F-16 lakaplı milli sporcu Mihrican, debisi yüksek nehirlerin ustası
Raftingde milli takım formasıyla Türkiye’yi temsil eden “F-16” lakaplı Mihrican Armağan, 76 kilogram ağırlığındaki botla nehirde yaptığı aktivitelerle turistlerin ilgisini çekiyor.
Antalya’nın Manavgat ilçesi Beşkonak Mahallesi’nde yaşayan ve rafting restoran işletmesinde ailesine destek olmak amacıyla 13 yaşındayken bu spora başlayan Armağan, burada turistlere rafting yaptırmaya başladı.
Bölgede yapılan Türkiye Şampiyonası sırasında kabiliyetiyle antrenörlerin dikkatini çekince İstanbul’daki bir takıma alınan Armağan, başarılı olunca milli takım kadrosuna girmeyi başardı.
Takım halinde Avrupa üçüncülüğü elde eden 22 yaşındaki Armağan, Türkiye’de de çok sayıda şampiyonluğa imza attı. Yarışmalarda büyük bir ustalıkla mücadele eden Armağan, sporcu yetiştirmenin yanı sıra Dokuz Eylül Üniversitesinde eğitim hayatını sürdürüyor.
Büyük beğeni topluyor
Debisi yüksek nehirlerde yapılan raftingde uzmanlaşan Mihrican Armağan, 76 kilogramlık “raftı” denilen botla nehirde yaptığı figürlerle yerli ve yabancı turistlerin dikkatini çekiyor.
Botu devirmeden kürekle yönlendirerek kayalar ve engeller arasından geçen Armağan, kürekle mümkün olmayan alanlarda ise iple botu yönlendiriyor. Botun ipini ağzında tutarak dik kayalara tırmanan, kayalıklara tutunarak botu iten, suya düşen turistleri kurtaran milli sporcu, güçlü, hızlı oluşundan dolayı da bölge halkı ve sporcular arasında “F-16 Mihrican” olarak nitelendiriliyor.
Kendinden ağır botla nehirde akıntılara karşı adeta dans eden Armağan, sergilediği yetenekleriyle de büyük beğeni topluyor.

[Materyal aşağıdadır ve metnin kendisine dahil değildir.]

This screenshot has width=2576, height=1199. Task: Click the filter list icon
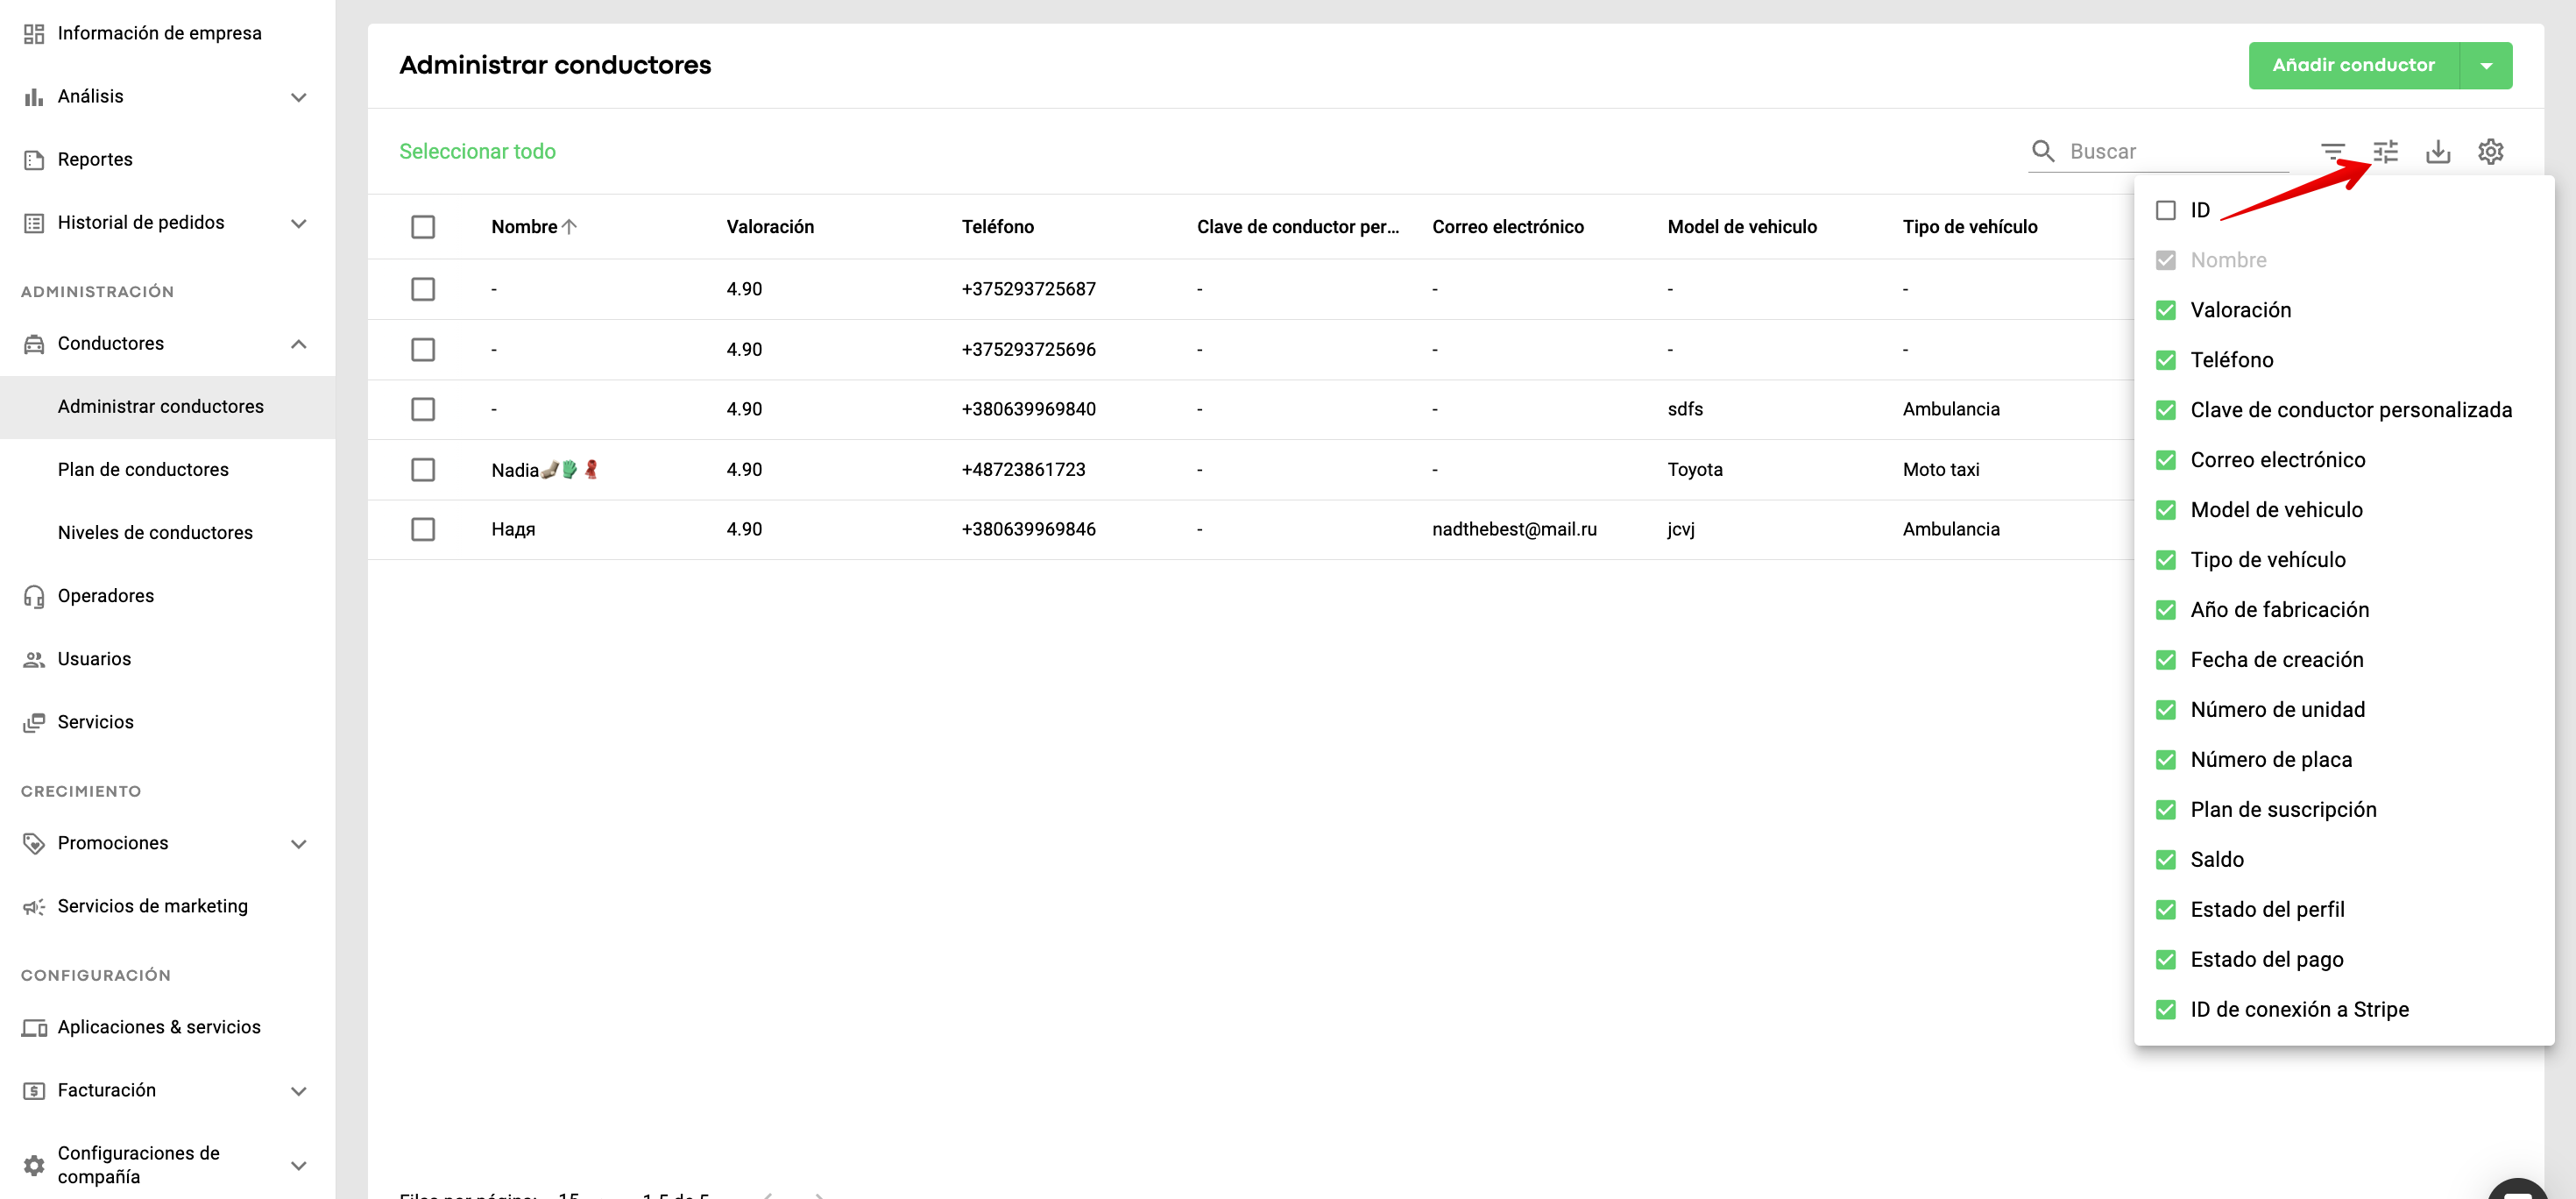[2332, 151]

“Raftingle hayatım değişti”
Raftingle değişen hayatını AA muhabirine anlatan Mihrican Armağan, amatörce başladığı ve kısa sürede önemli başarılara imza attığı bu sporun kendisine büyük kazanımlar sağladığını söyledi.

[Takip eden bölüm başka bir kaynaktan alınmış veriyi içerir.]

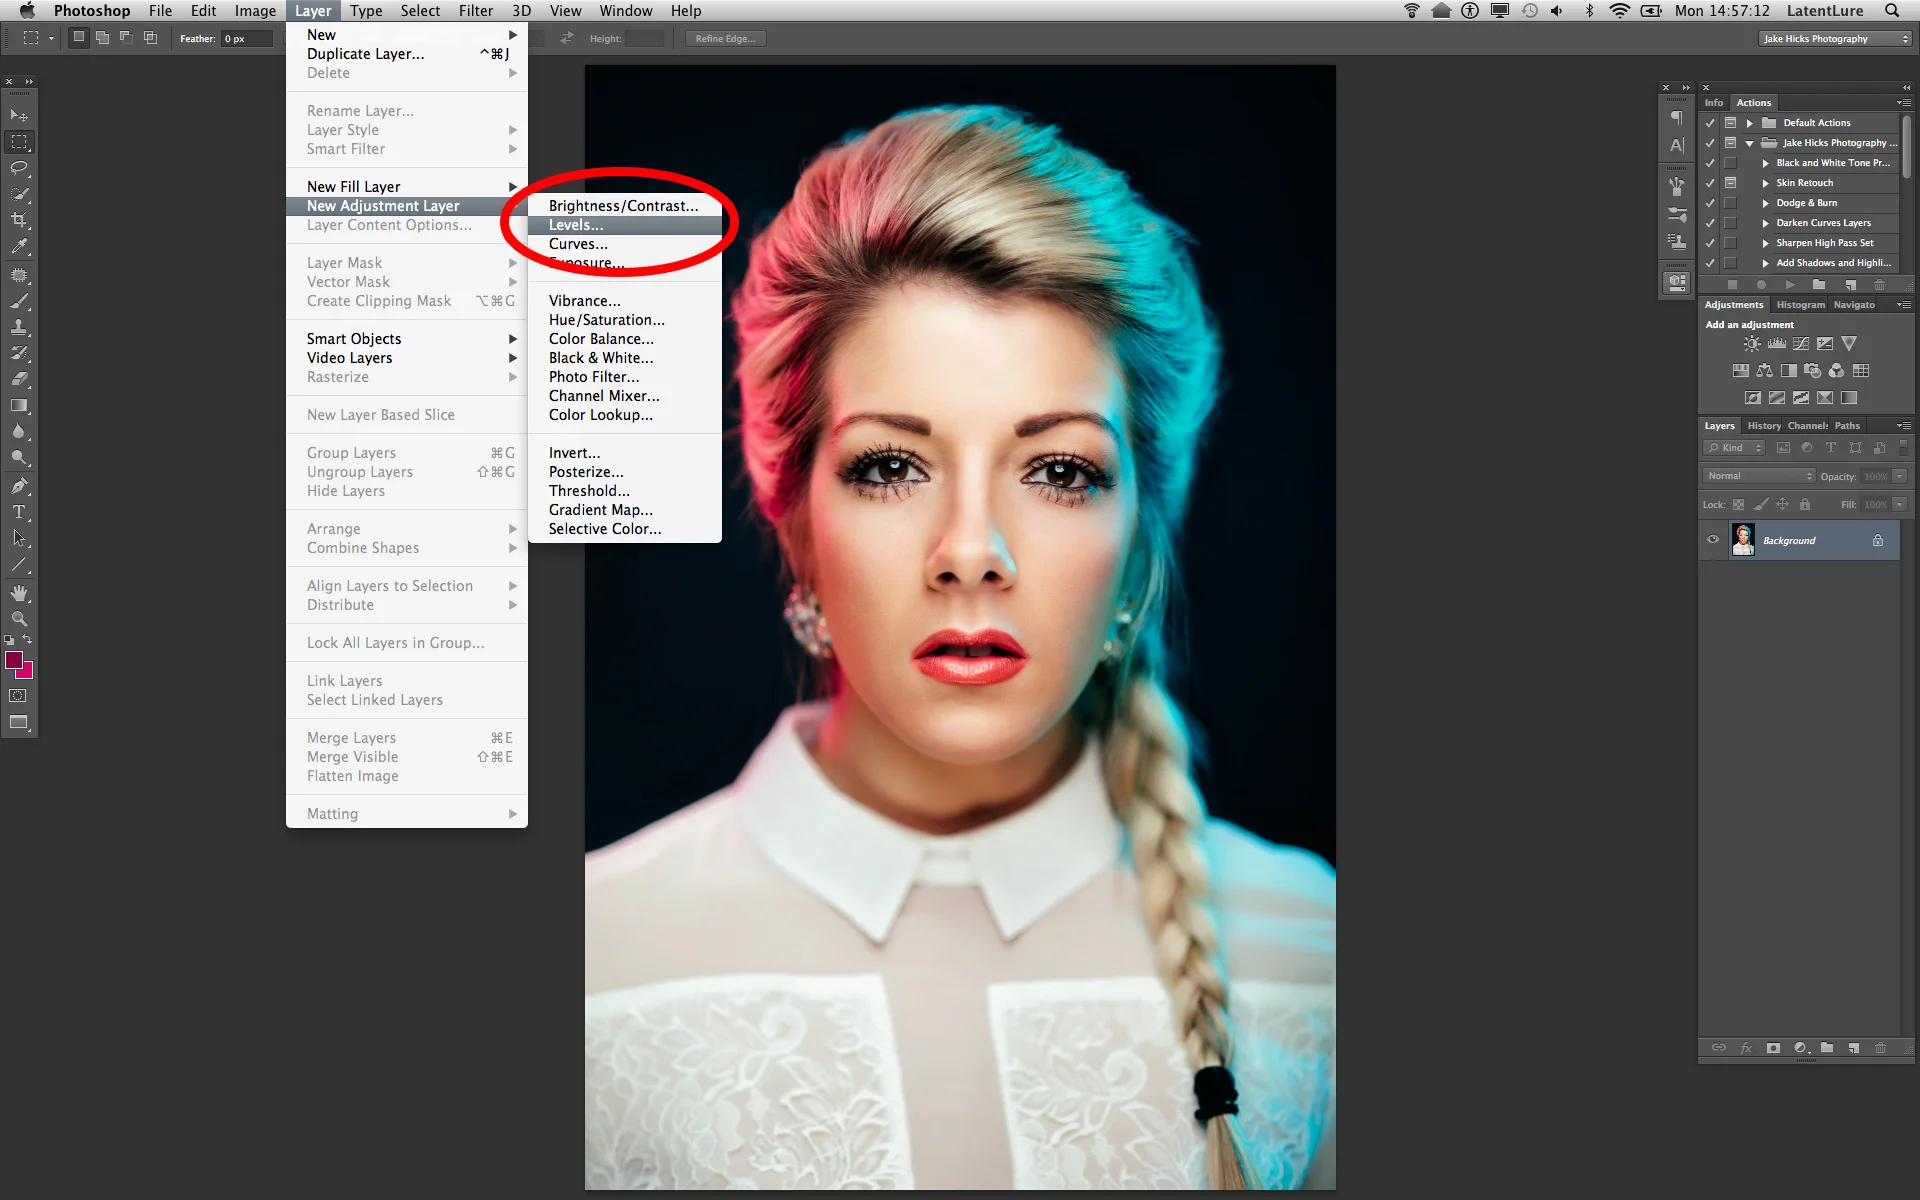Select the Lasso tool
Viewport: 1920px width, 1200px height.
click(x=19, y=168)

İstanbul’dan gelen antrenörlerin desteğiyle profesyonelliğe adım attığını aktaran Armağan, “İlk kez Giresun’da yarıştım. Çok heyecanlıydım. Takım halinde güzel bir performans ortaya koyduk. Yaklaşık 5 yıldır profesyonel olarak devam ediyorum. Gürcistan’da yapılan yarışta Avrupa üçüncüsü olduk. Türkiye’de yapılan yarışlarda da 3 şampiyonluk, çok sayıda da ikincilik, üçüncülüklerimiz var.” dedi.
Raftingin zor bir spor olduğuna değinen Armağan, şöyle konuştu: “Bütün bölgesel kasları çalıştırıyor. Aynı zamanda hem güçlü olmak zorundasınız hem de aklınızı kullanmanız gerekiyor. Nehirde ilerlerken kapılardan da geçiyoruz, bir kapıdan çıkarken diğerinin planını yapmak zorundasınız. Her şeyi bünyesinde barındıran bir spor, çeviklik, kondisyon, hız, mantık… Bu sporda önemli olan kürek çekmek değil, tekniği oturtabilmek. Raftingle hayatım değişti. Tekniğin olmadığı sürece ilerleyemiyorsunuz. Kondisyon ve teknik çok önemli. Dünya kupasında bir kez daha yarışmak istiyorum.”
Sporcu yetiştirmeye devam edeceğini anlatan Armağan, rafting sporunun daha geniş kitlelere yayılmasını istediğini bildirdi.
Dünyanın her yerinden insanla tanışma fırsatı bulduğunu aktaran Armağan, rafting sayesinde Almanca, Rusça konuşmayı öğrendiğini kaydetti.